= PROMPT =
Reproduce the closing run of lines below verbatim, from the line that contains "Task: Click the green" up to and including the final line.

START TASK INPUTS

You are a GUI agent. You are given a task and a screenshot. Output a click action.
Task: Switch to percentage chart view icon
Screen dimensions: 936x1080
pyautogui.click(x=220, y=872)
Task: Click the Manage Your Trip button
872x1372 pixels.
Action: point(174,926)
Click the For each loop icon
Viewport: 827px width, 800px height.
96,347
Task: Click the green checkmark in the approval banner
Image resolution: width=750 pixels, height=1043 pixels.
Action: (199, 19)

END TASK INPUTS

= TASK OUTPUT =
Task: Click the green checkmark in the approval banner
Image resolution: width=750 pixels, height=1043 pixels.
Action: (199, 19)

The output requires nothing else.